Для апоретически пишущейся истории философии описанная сцена могла бы послужить, пожалуй, наиболее ярким симптомом кризиса, изнутри охватившего западную философскую мысль. Ответ Шиллера: «Это не опыт, это идея» донельзя исчерпывающе формулирует итоги становления европейской философии. В лице Шиллера Гёте была противопоставлена мощная традиция абстрактного интеллектуализма, достигшая предела в критике познания Канта. Не менее символична реакция Гёте. Уму, воспитанному на отмеченной традиции, ответ Гёте должен был показаться верхом наивности*; судьба оберегла Гёте от философской образованности; он и в философию вошел как любитель и, сам того не ведая, коснулся болезненнейшего нерва ее. «Я вижу идеи» — очевидно, что в этих словах сосредоточена вся «святая простота» дорефлективного состояния души, не ведающей покуда всей критической сложности ситуации.

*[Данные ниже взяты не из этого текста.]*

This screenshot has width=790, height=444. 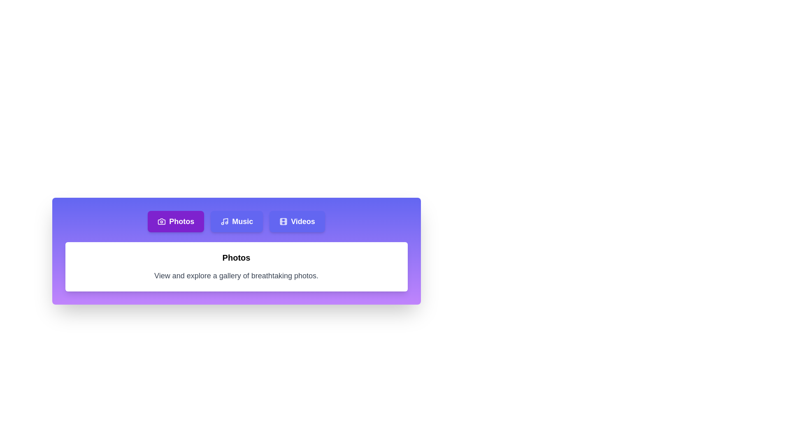 What do you see at coordinates (296, 221) in the screenshot?
I see `the Videos tab to analyze its transition effect` at bounding box center [296, 221].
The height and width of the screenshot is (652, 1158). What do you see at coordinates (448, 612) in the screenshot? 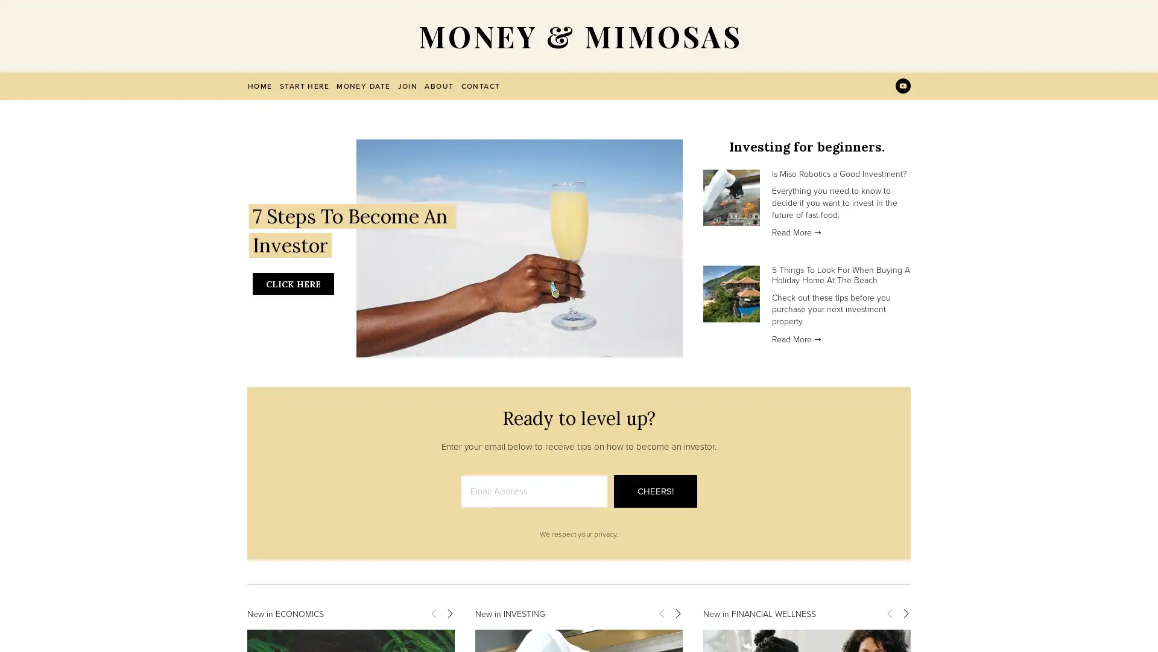
I see `Next` at bounding box center [448, 612].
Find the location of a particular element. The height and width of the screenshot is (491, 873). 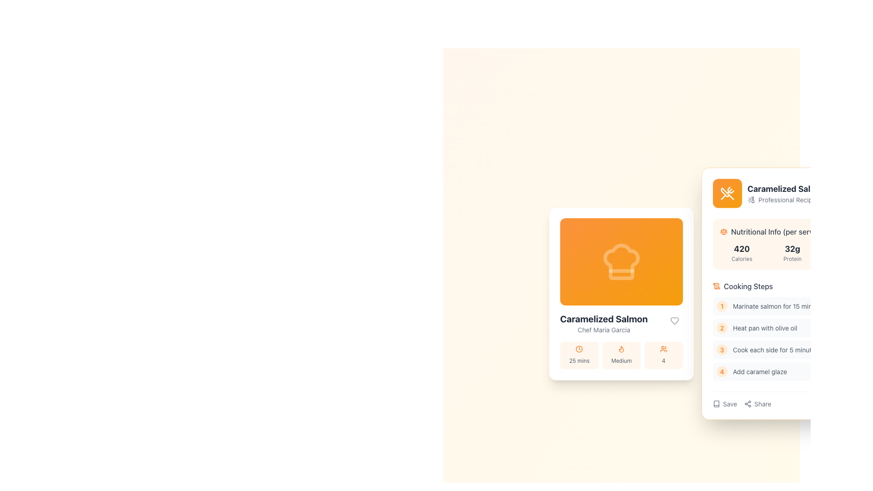

the content of the circular badge displaying the step number '2', which is located on the left side of the text 'Heat pan with olive oil' in the 'Cooking Steps' section is located at coordinates (722, 328).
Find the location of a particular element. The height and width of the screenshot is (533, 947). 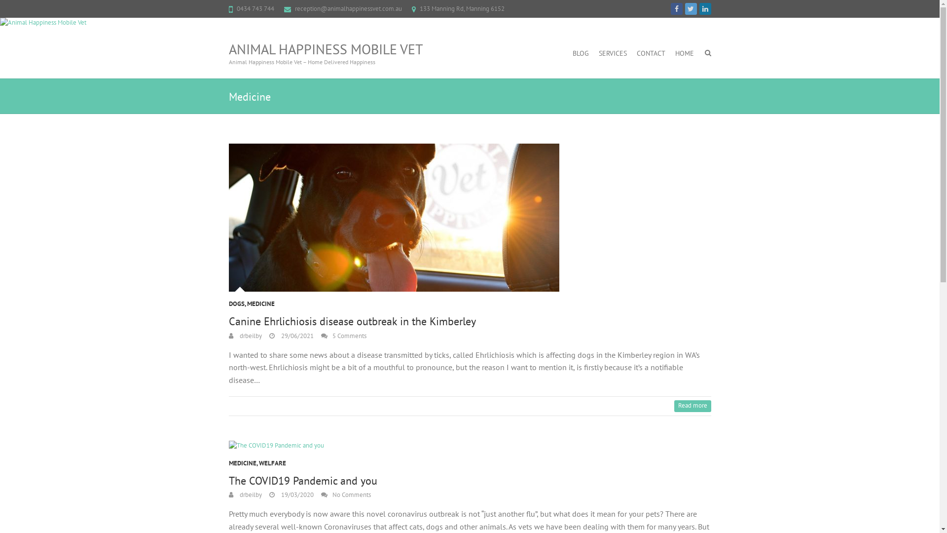

'Animal Happiness Mobile Vet on LinkedIn' is located at coordinates (705, 9).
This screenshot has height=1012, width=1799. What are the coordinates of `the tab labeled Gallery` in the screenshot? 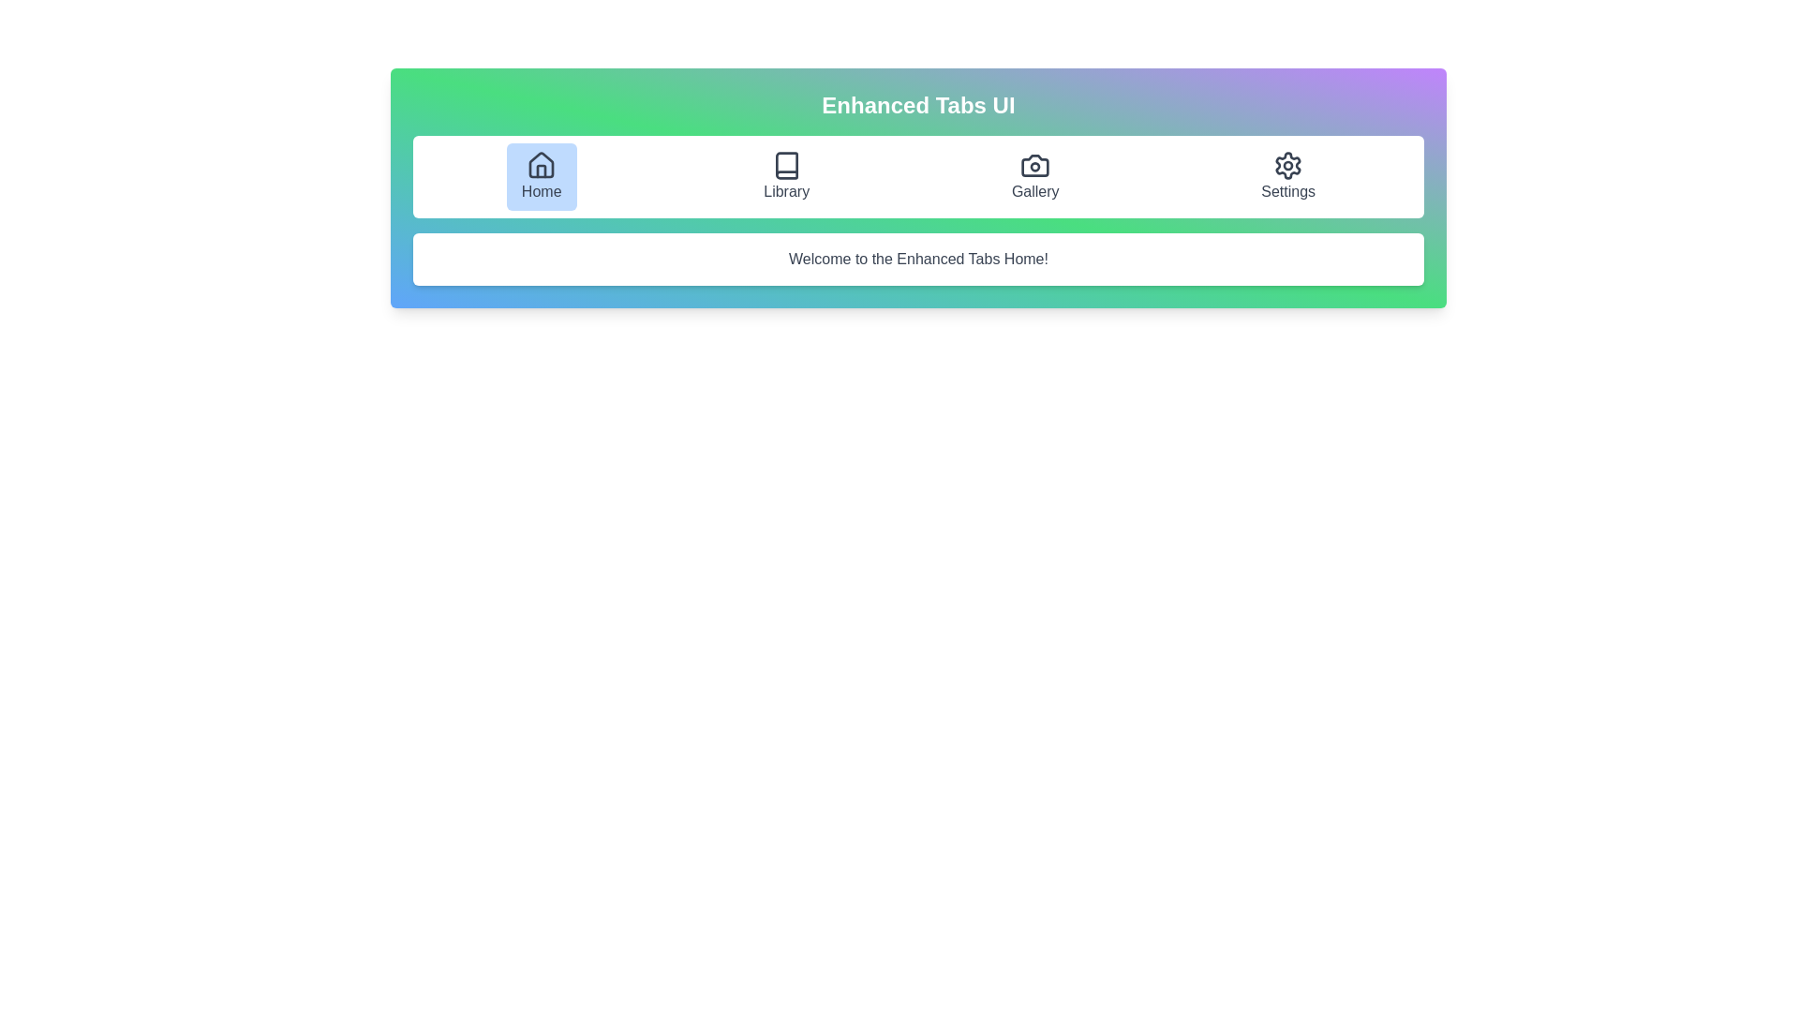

* Впрочем, противоположного мнения придерживался В. Гумбольдт. «Мне всегда казалось в то счастливое время, когда я жил вместе с Вами и Шиллером, — писал он Гёте, — что Вы ни на один волос (если Вы позволите мне так выразиться) не уступали ему как философская и мыслящая натура».
Любопытно, что пафос возражений Шиллера мог бы свестись к простому совету: «Почитайте Канта»; именно незнакомство с текстами Канта вменяли Гёте в вину многие поздние интерпретаторы. Понятно раздражение Гёте: «Собственно говоря, я не нуждаюсь ни в какой философии». Его максима: «Учиться не из книг, а из живого общения с природой и людьми». Встреча с Шиллером скрестила абстрактный интеллектуализм с живым личным опытом, и скрещение это оказалось роковым.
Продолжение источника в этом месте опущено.